CONSIGNE:
Reprenez le texte sur l'exportation grâce aux technologies de l'information après sa dernière phrase et rédigez la suite.

TEXTE EXTRAIT:
# # # # #
A. Mieux exporter par les technologies de l’information
Le caractère novateur de ces technologies réside dans leur capacité à donner une dimension internationale à ce qui était auparavant d’intérêt local.

1. Utiliser les médias
Le rapport montre comment les services en ligne à vocation internationale, notamment sur l’internet, sont le prolongement naturel de l’action de la France en faveur de l’audiovisuel, particulièrement pour l’exportation des programmes. Il suggère qu’ils ouvrent aussi la voie à de nouveaux types de financement pour l’audiovisuel public. Il propose que soient engagées des réflexions aux fins de mieux définir les statuts des entreprises de presse en ligne et des journalistes employés par ces nouvelles structures.

2. Traduire et adapter les contenus et les services
La France doit accroître ses efforts en faveur de la traduction et de l’adaptation des contenus et des services multimédias. Le rapport insiste sur le devoir d’exemplarité de l’Administration et attire l’attention du Gouvernement sur l’état d’impréparation de l’Administration française face aux nouveaux besoins de traduction. Il propose la création d’une structure légère, utilisant toutes les possibilités de télétravail et de travail en réseau. Il suggère également des mesures visant à favoriser l’émergence d’une industrie plus forte dans ce secteur : mise en place de volets  » internationalisation  » dans chaque fonds de soutien, fléchage de crédits de recherche et développement et de capital risque.
# # # # #
MATÉRIEL FOURNI:
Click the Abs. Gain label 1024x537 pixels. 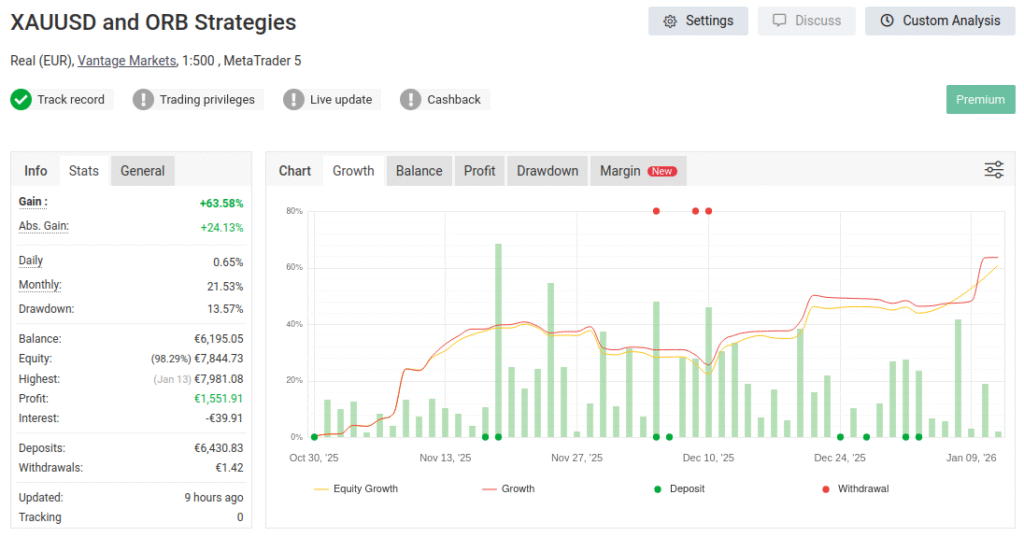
# # # # #
RÉPONSE ATTENDUE:
* Acquérir une meilleure visibilité
Aujourd’hui, l’internet français est encore trop peu visible dans la société de l’information mondiale. Il est indispensable d’utiliser les stratégies propres à ce nouveau média pour en assurer la promotion.

1. Portails, moteurs de recherche et labels
Le rapport propose la mise en oeuvre de plusieurs  » portails « , sites génériques thématiques, véritables points d’entrée sur l’internet francophone, articulés autour du site général proposé dans le programme d’action gouvernemental  » France.fr « , notamment pour l’offre culturelle publique, l’audiovisuel et le cinéma français, le tourisme ou encore les jeunes francophones.
Il souligne les enjeux industriels mais aussi politiques liés aux moteurs de recherche et propose des actions de promotion des moteurs français, notamment au sein des services publics et associatifs. Il suggère également de mener des campagnes systématiques de référencement des sites internet français sur les moteurs de recherche internationaux.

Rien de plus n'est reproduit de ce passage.